(Pixel coordinate grounding data)

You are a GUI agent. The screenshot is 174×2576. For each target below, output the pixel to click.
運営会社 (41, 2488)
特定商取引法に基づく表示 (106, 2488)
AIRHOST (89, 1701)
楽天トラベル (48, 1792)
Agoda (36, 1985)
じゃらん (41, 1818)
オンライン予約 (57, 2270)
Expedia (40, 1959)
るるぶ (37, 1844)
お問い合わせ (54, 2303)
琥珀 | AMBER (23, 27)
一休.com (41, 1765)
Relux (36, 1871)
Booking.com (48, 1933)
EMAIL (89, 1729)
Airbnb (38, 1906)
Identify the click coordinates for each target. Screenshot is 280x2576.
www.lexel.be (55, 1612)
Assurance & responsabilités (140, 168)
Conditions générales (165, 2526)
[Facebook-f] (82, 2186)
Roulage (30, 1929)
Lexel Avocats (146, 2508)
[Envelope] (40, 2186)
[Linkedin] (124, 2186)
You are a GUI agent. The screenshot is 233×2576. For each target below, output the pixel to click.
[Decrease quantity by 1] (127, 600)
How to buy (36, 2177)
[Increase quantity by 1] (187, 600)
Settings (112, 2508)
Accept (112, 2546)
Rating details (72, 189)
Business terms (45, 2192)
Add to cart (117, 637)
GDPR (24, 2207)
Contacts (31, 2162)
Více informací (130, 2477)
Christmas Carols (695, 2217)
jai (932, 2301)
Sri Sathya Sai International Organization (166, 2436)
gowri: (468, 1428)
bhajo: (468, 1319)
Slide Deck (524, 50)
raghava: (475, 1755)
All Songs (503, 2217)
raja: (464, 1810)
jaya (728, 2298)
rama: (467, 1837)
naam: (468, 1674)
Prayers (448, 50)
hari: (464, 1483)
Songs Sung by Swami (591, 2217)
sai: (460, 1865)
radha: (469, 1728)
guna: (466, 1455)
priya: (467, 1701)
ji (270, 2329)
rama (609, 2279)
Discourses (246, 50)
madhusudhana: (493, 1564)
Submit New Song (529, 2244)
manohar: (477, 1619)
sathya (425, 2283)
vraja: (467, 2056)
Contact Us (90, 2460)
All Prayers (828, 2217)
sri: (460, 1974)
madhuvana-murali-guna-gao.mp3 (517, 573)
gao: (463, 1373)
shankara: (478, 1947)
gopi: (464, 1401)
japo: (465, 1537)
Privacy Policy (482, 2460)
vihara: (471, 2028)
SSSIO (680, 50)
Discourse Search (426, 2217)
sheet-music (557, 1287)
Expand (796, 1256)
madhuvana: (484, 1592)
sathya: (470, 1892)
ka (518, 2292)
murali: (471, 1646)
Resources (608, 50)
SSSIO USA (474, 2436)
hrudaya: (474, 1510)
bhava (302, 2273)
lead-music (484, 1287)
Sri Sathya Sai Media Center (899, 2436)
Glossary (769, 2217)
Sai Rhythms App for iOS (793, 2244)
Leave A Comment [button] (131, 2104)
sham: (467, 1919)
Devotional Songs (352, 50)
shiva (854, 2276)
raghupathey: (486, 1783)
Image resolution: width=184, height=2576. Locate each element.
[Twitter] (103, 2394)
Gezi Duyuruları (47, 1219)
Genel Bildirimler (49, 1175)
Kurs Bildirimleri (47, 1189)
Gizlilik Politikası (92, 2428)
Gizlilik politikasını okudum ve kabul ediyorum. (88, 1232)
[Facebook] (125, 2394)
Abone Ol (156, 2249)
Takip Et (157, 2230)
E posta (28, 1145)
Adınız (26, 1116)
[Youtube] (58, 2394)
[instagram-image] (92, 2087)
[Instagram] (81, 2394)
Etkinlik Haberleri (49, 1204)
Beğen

> Directions
From the first line of the records above down to the line containing "[Decrease quantity by 1] (127, 600)", repeat each line exactly as written. Include both of those lines and add nothing.

> Task output
You are a GUI agent. The screenshot is 174×2576. For each target below, output the pixel to click.
運営会社 (41, 2488)
特定商取引法に基づく表示 (106, 2488)
AIRHOST (89, 1701)
楽天トラベル (48, 1792)
Agoda (36, 1985)
じゃらん (41, 1818)
オンライン予約 (57, 2270)
Expedia (40, 1959)
るるぶ (37, 1844)
お問い合わせ (54, 2303)
琥珀 | AMBER (23, 27)
一休.com (41, 1765)
Relux (36, 1871)
Booking.com (48, 1933)
EMAIL (89, 1729)
Airbnb (38, 1906)
Identify the click coordinates for each target. Screenshot is 280x2576.
www.lexel.be (55, 1612)
Assurance & responsabilités (140, 168)
Conditions générales (165, 2526)
[Facebook-f] (82, 2186)
Roulage (30, 1929)
Lexel Avocats (146, 2508)
[Envelope] (40, 2186)
[Linkedin] (124, 2186)
You are a GUI agent. The screenshot is 233×2576. For each target below, output the pixel to click.
[Decrease quantity by 1] (127, 600)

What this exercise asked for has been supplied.